In this work, we present two techniques to solve AAPSP. The first utilizes a compact prefix tree in solving AAPSP, while our second technique takes advantage of the well-known pigeonhole principle and the minimal length for an overlap in order to identify potential overlap matches. We compare our work with the work presented by [14]. We first explain our methods in Section 3. Section 4 demonstrates our experiments and discusses our results. We draw our conclusion in Section 5.

3. Methods

3.1. Definitions

3.1.1. Compact Prefix Tree

The words “read” and “sequence” are used interchangeably in this work. A read is a string of characters over an alphabet Σ = {A, C, G, T}. We define a prefix tree P for a group of reads G as a tree in which every read in G is represented by a path from the root to a leaf. Every edge in P is labeled with one of the four characters: A, C, G, or T. Every node v has an interval [r..r] where r..r are the identification numbers of the reads which share the same prefix up to v (assuming that the reads are sorted). Since an edge is labeled by one character and reads in one range [r1..r] may share a substring sub with a length subl > 1, every node has also a value chain_len = subl − 1, which represents the length of a common substring between all reads in the range [r..r]. The benefit of this value is to avoid building unnecessary nodes for substrings which are shared by reads in one range. Figure 1 shows an example for a compact prefix tree.

Figure 1

The compact prefix tree for strings S1 = AGGT, S2 = GGTC, S3 = AATG, S4 = GGTA, S5 = TTAC, and S6 = GGGC. The range above each node represents the reads which share the prefix up to this node. The value inside a node indicates the chain_len value of this node. For example, the range [4..5] indicates that the reads 4 and 5 share the prefix GGT. The prefix GGT can be obtained by concatenating all the labels of the edges starting from the root and ending with the node ([4..5]). Note that the second G in GGT is obtained from the text since chain_len = 1. The numbers inside the ranges are the new identifiers of the strings after sorting, not the original identifiers.
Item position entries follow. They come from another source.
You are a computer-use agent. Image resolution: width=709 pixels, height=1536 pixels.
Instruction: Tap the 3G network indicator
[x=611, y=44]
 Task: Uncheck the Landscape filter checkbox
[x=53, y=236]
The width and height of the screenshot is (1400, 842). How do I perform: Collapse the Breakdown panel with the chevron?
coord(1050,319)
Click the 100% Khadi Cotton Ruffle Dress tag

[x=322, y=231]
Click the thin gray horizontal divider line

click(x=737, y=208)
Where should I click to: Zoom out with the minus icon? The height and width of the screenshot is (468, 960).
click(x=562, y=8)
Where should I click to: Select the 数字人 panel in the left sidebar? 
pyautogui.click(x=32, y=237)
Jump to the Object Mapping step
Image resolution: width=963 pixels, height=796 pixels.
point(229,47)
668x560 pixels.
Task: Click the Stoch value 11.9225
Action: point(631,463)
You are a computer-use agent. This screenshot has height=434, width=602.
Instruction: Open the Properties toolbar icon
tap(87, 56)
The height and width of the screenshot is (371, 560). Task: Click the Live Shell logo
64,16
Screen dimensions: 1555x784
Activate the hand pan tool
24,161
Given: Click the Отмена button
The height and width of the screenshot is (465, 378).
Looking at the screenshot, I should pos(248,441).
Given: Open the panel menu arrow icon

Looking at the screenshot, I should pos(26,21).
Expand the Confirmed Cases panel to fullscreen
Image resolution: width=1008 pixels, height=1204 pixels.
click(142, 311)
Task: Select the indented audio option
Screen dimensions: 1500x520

The compact prefix tree can be built in O(n) time where n is the total length of all reads. The space consumption for building this tree is O(k) where k is the count of the reads. Clearly, the presence of the input reads is required since this data structure is not a self-index data structure.

3.2. Approximate Matching

An approximate matching between two strings can be expressed by the edit distance. The edit distance between strings T1 and T2 is defined as the minimum number of insertions, deletions, and replacements of symbols to transform string T1 into T2 [17]. Hamming distance is another way to describe an approximate match. The hamming distance between strings T1 and T2 is the number of mismatching symbols between strings T1 and T2. A string T1 is considered an approximate match to T2 if the edit distance (or the hamming distance) between the two strings is ≤ z, where z is the number of allowed insertions, deletions, and replacements (or mismatches when hamming distance is used) to transform T1 to T2.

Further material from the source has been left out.